**Work order:**
Your answer must be the exact lines below, starting with the line with "The width and" and going on through the line with "Task: Click the Cashier Details column header", both included, with no pictures.

**Supplied data:**
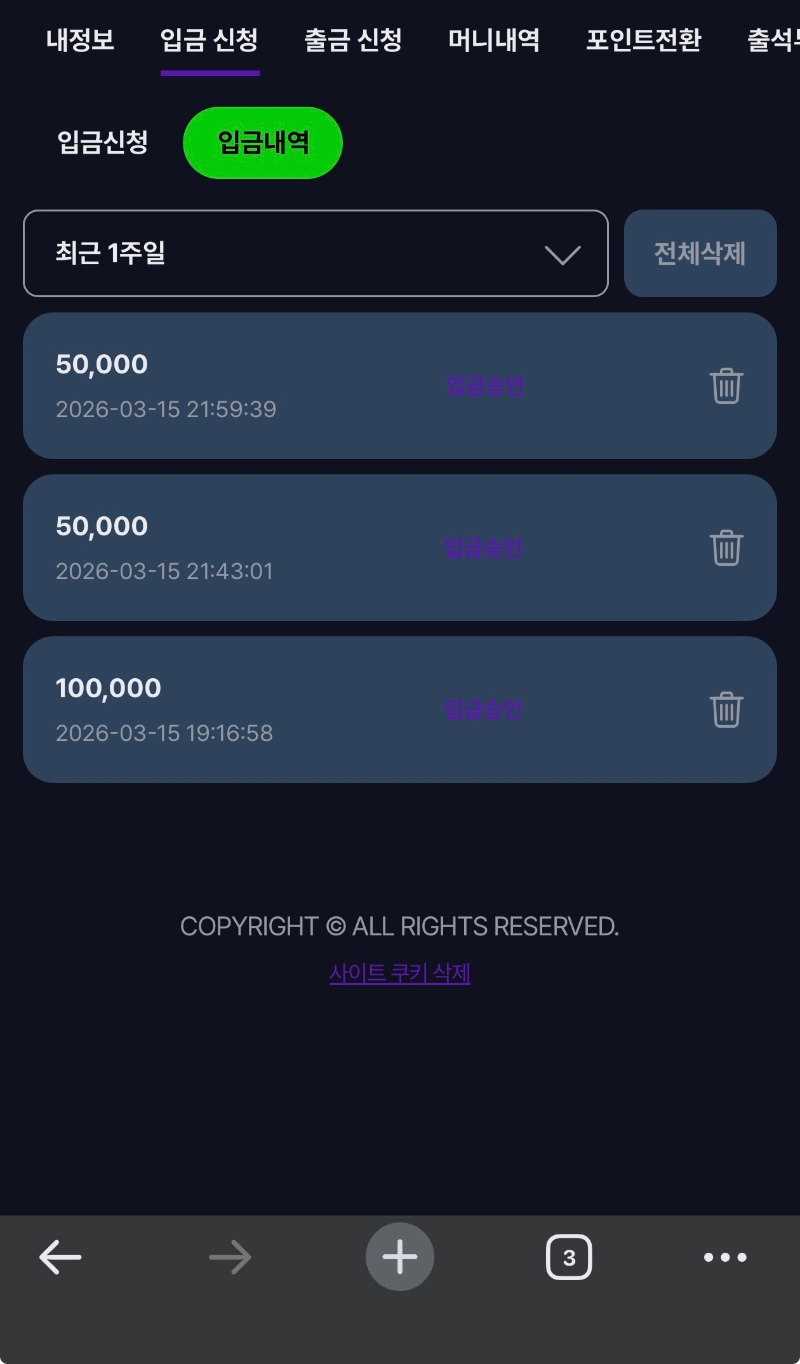Switch to the 입금신청 sub-tab

click(x=103, y=142)
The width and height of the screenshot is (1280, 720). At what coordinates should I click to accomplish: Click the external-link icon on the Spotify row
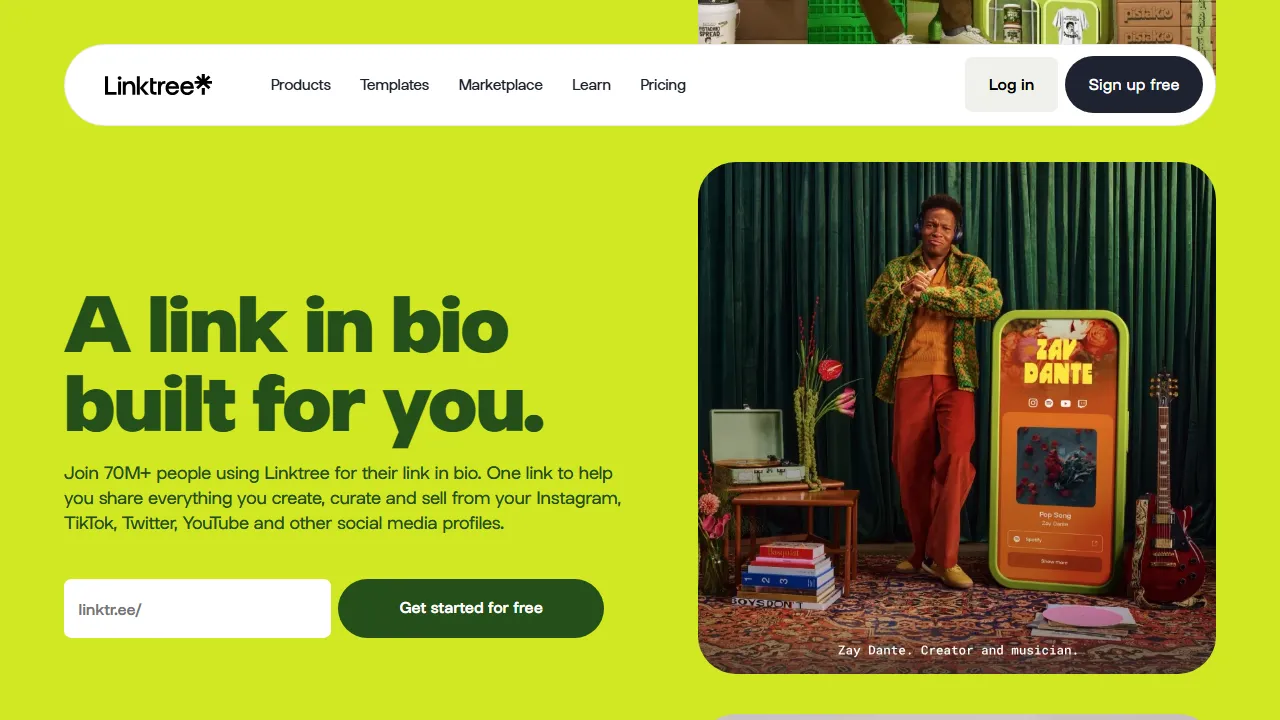1094,543
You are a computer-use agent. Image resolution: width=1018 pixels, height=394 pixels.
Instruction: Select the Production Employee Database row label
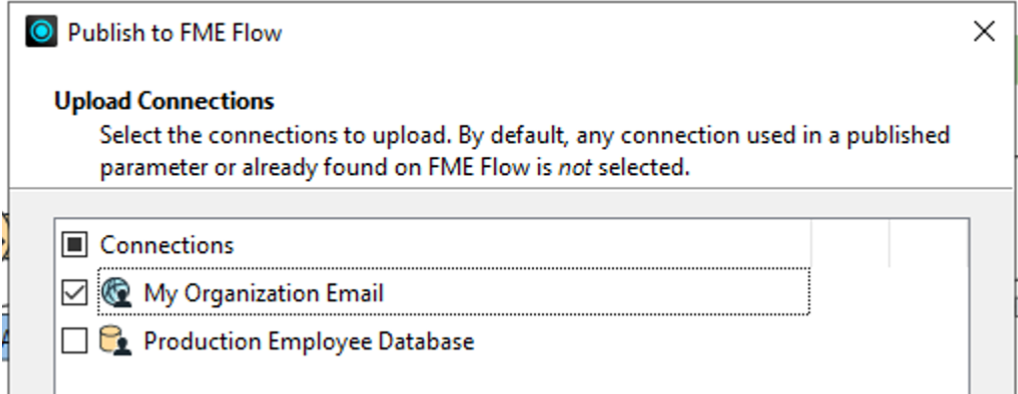308,341
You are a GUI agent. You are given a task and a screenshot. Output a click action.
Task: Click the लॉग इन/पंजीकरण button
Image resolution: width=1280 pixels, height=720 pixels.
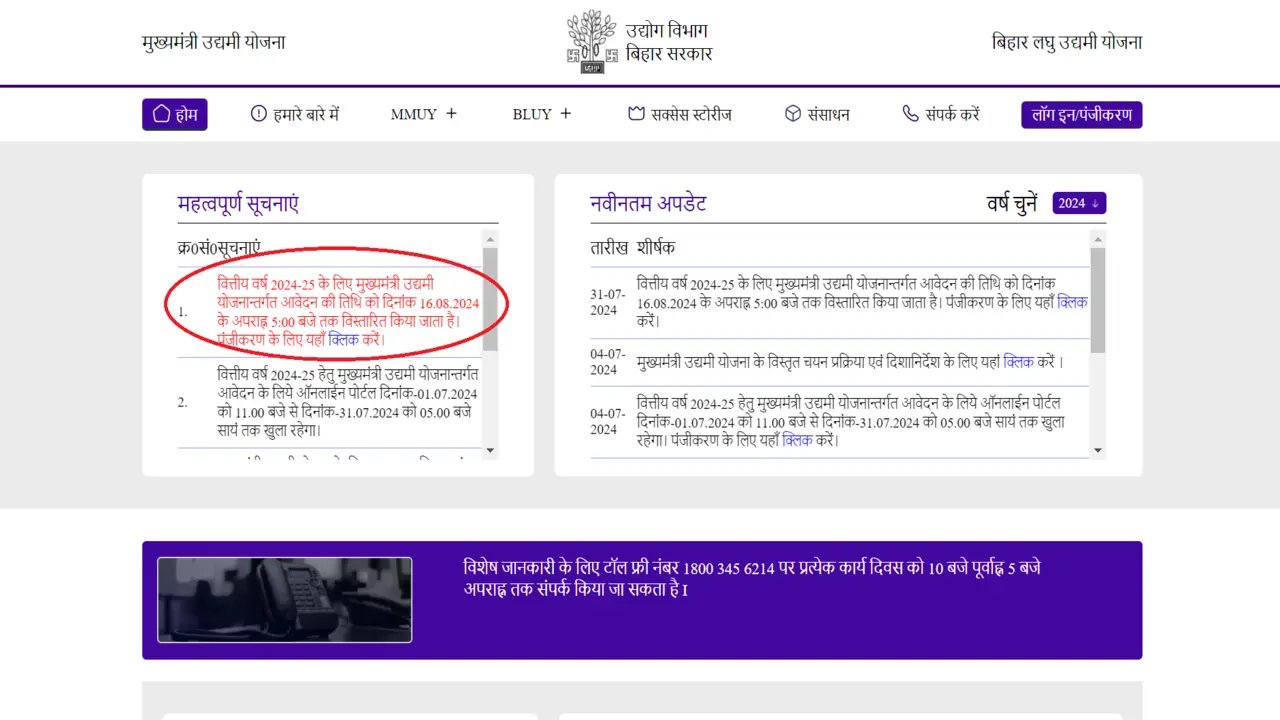click(1081, 114)
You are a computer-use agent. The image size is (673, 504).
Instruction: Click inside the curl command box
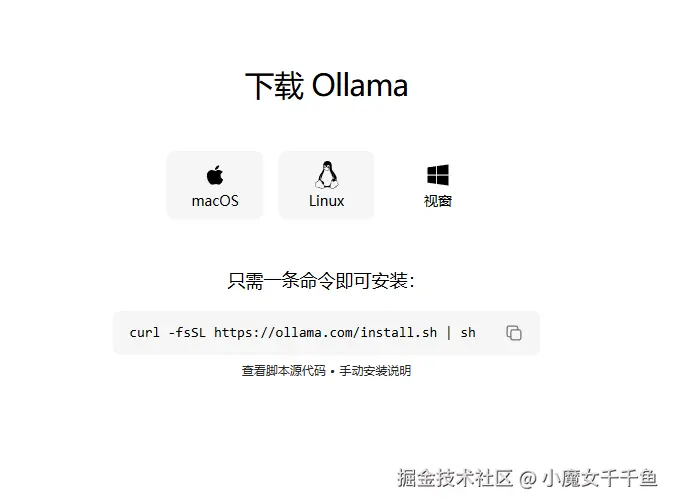click(x=326, y=333)
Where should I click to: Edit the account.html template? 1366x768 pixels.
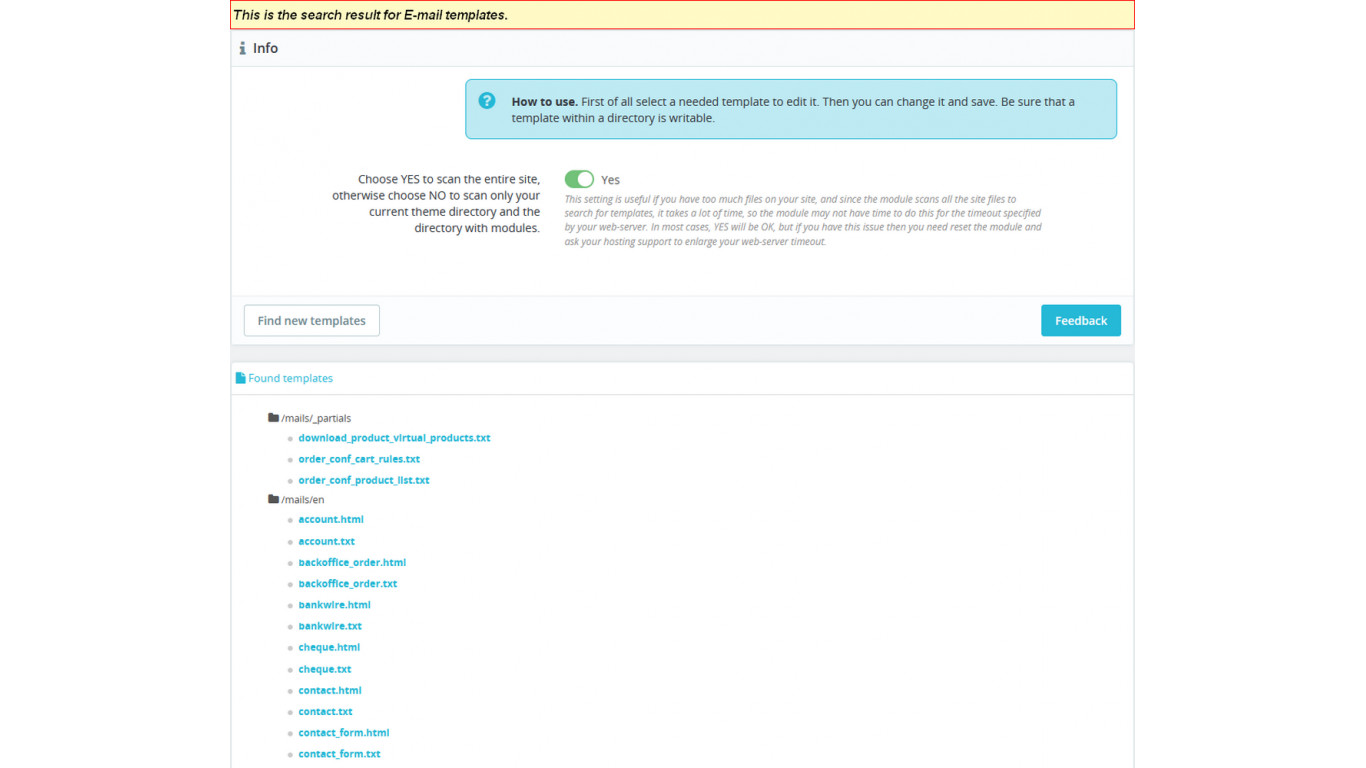[x=331, y=519]
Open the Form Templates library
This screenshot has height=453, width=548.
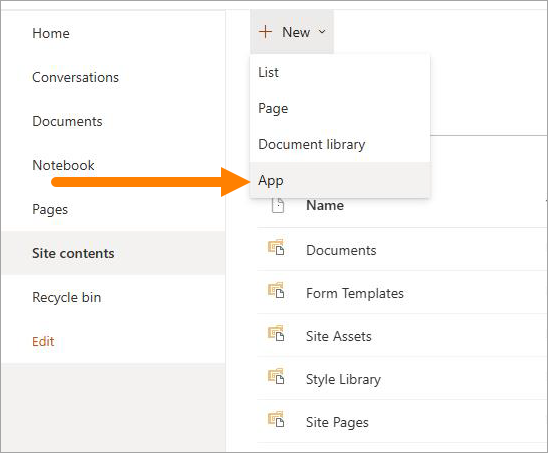[355, 293]
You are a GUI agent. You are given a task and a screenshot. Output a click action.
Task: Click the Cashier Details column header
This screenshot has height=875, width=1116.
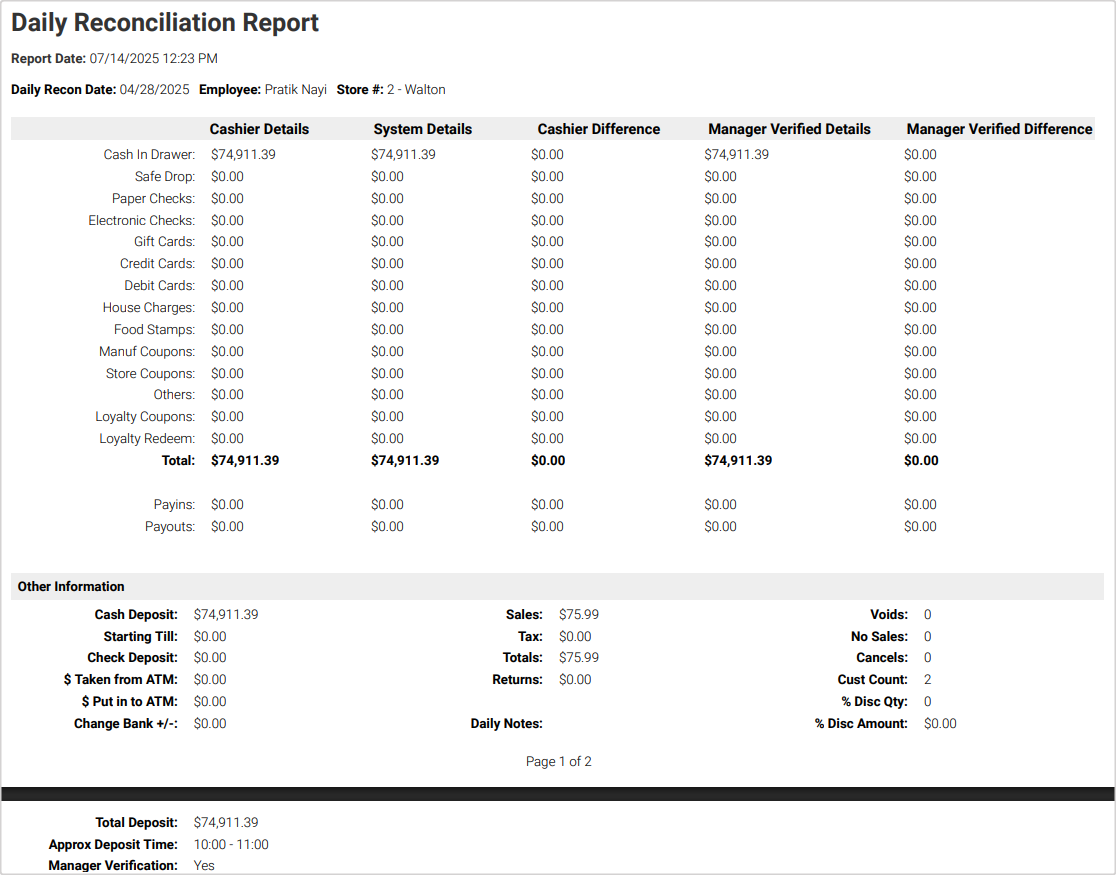point(259,129)
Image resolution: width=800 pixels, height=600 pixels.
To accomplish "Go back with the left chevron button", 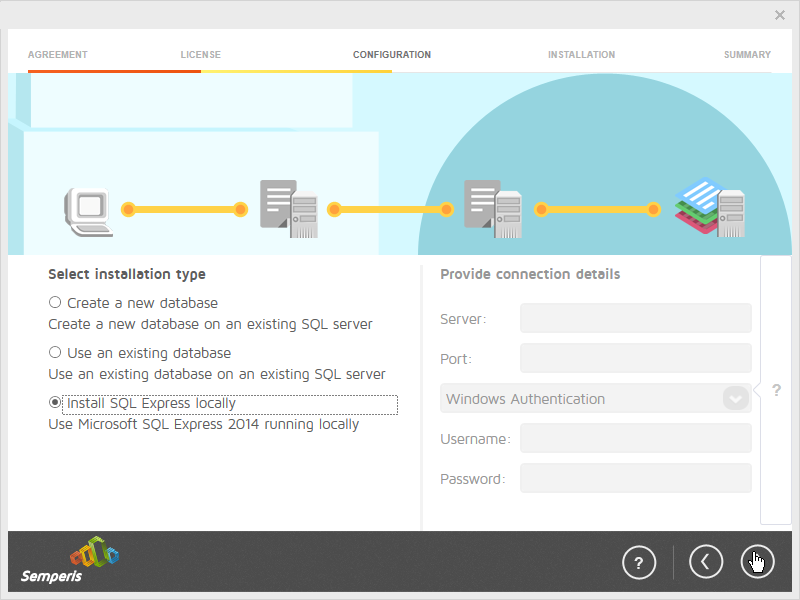I will tap(706, 562).
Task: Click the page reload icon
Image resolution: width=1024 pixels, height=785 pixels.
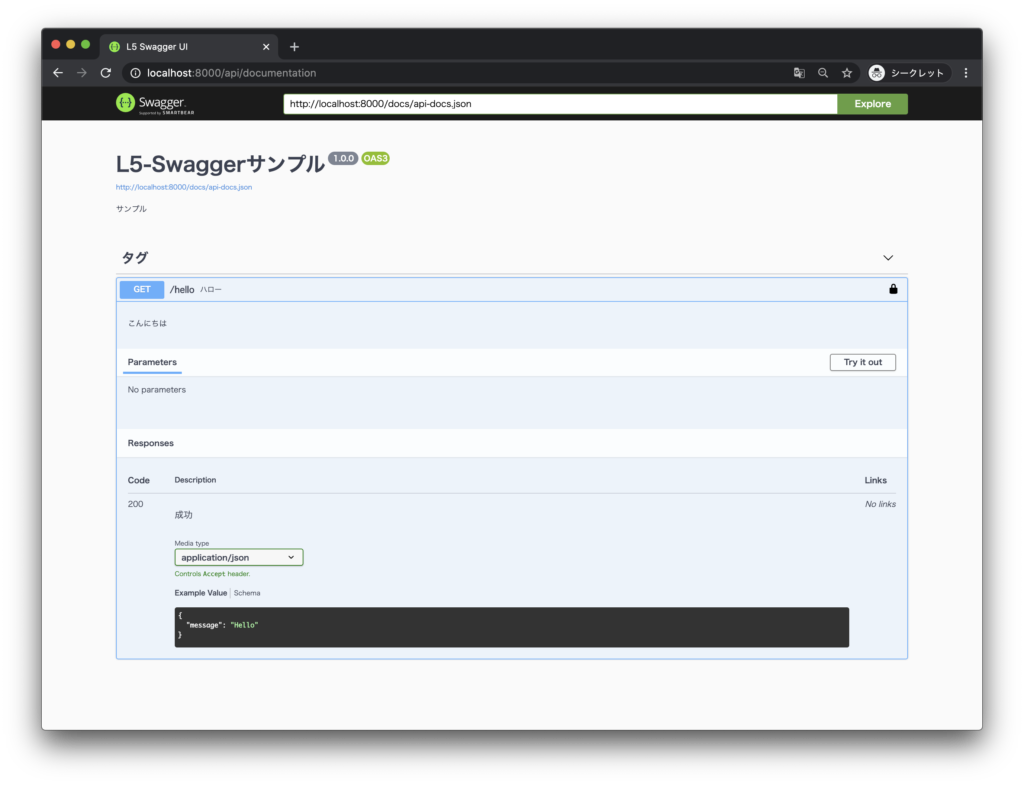Action: (105, 72)
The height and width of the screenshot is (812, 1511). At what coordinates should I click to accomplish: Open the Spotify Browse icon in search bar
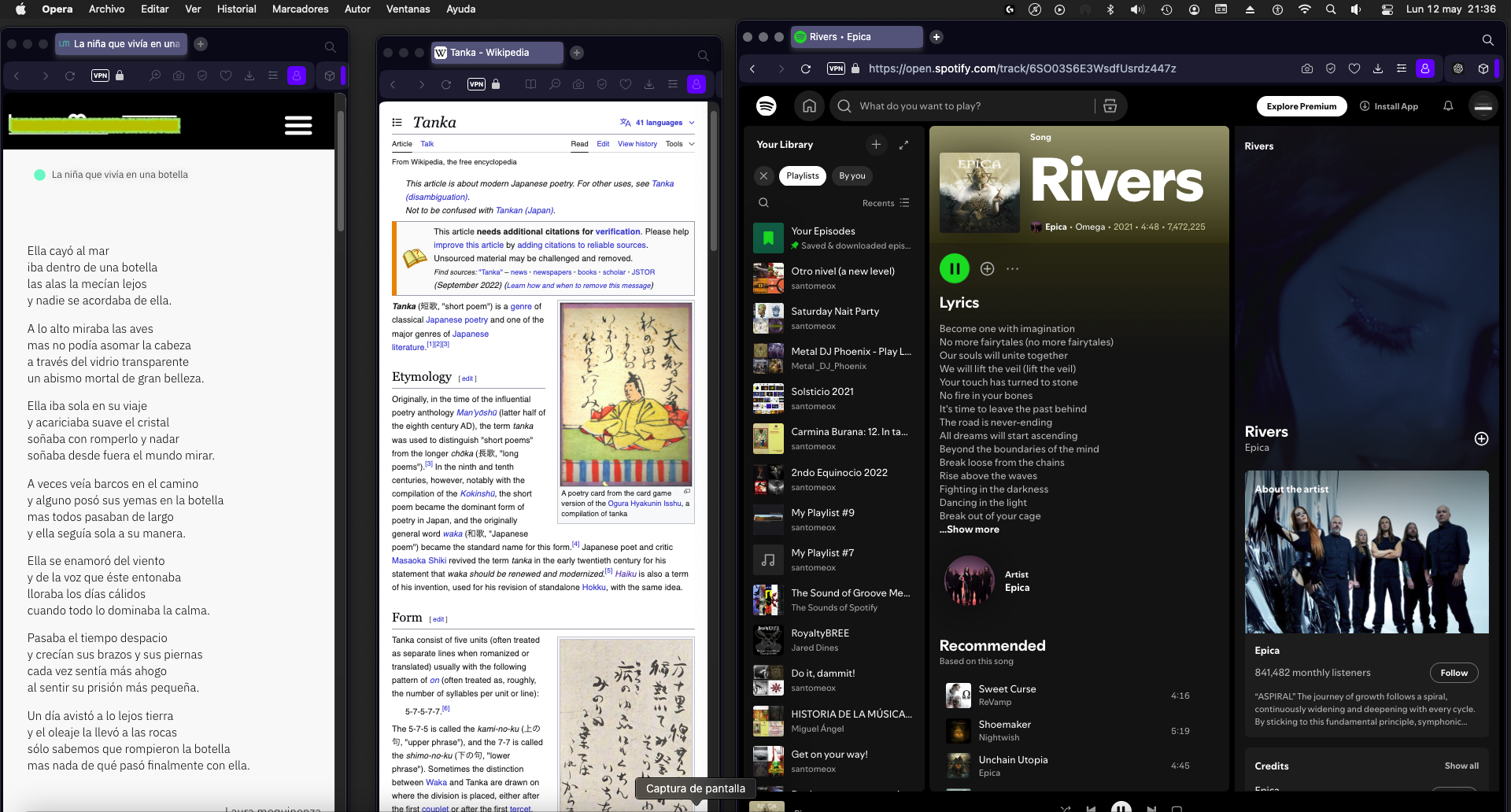[1110, 106]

**Response:**
The width and height of the screenshot is (1280, 720). At what coordinates should I click to accomplish: Click the external-link icon on the Spotify row
1094,543
You are a computer-use agent. Image resolution: width=1018 pixels, height=394 pixels.
Instruction: Select the Production Employee Database row label
308,341
You are a GUI agent. You are given a task and a screenshot. Output a click action.
Task: Click the लॉग इन/पंजीकरण button
Image resolution: width=1280 pixels, height=720 pixels.
click(1081, 114)
You are a computer-use agent. The image size is (673, 504).
Instruction: Click inside the curl command box
click(x=326, y=333)
Where should I click to: Edit the account.html template? 1366x768 pixels.
[x=331, y=519]
Open the Form Templates library
This screenshot has height=453, width=548.
[355, 293]
You are a GUI agent. You are given a task and a screenshot. Output a click action.
Task: Click the Cashier Details column header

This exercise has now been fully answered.